On August 4, the tribunal issued a production warrant against Jamaat-e-Islami nayeb-e-ameer Sayedee and asked the Dhaka central jail authority to produce him before it today (Tuesday).
Minutes after the tribunal began the day’s proceedings, Chief Prosecutor Golam Arif Tipu, after getting information from the tribunal about the sickness of Sayedee, prayed for adjournment which was not opposed by the defense counsel.
Issuing a fresh production warrant against Sayedee, the tribunal set August 24 for the next date of hearing.
A member of the tribunal, retired district judge AKM Zaheer Ahmed also did not attend the day’s sitting of the 3-member tribunal because of illness, tribunal sources said.
“The prison authority has informed that the suspected person Delwar Hossain Sayedee alias Delu is indisposed and as such he cannot be produced before the tribunal,” tribunal chairman Justice M Nizamul Huq, flanked by Justice ATM Fazle Kabir, told both the prosecution and the defense counsel present.

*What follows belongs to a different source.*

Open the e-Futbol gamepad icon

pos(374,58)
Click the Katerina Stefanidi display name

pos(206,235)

During this brief period, the defense counsel for Sayedee submitted two applications the tribunal’s permission to allow his client execute letter of authority engaging lawyers and to recall the production warrant against his client.
About the six pending applications submitted by the defense counsel involving “question of law,” the tribunal said that all the matters would be heard on August 24.

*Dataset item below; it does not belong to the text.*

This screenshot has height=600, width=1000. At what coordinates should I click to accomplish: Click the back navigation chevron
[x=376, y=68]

The defense applications include seeking stay of all further proceedings of the tribunal, sending back the records of the cases filed with Pallabi and Keraniganj police stations against Motiur Rahman Nizami, Ali Ahsan Mohammad Mujahid, Mohammad Qamaruzzaman and Abdul Quader Molla - the four top Jamaat-e-Islami leaders, to the Dhaka CMM Court, and the release of all the five war crimes-suspects.
All the five accused Jamaat leaders are facing charges under section 3(2) of the International Crimes Tribunal Act 1973 for genocide, murder, rape, torture, loot and arson during the Bangladesh liberation war in 1971.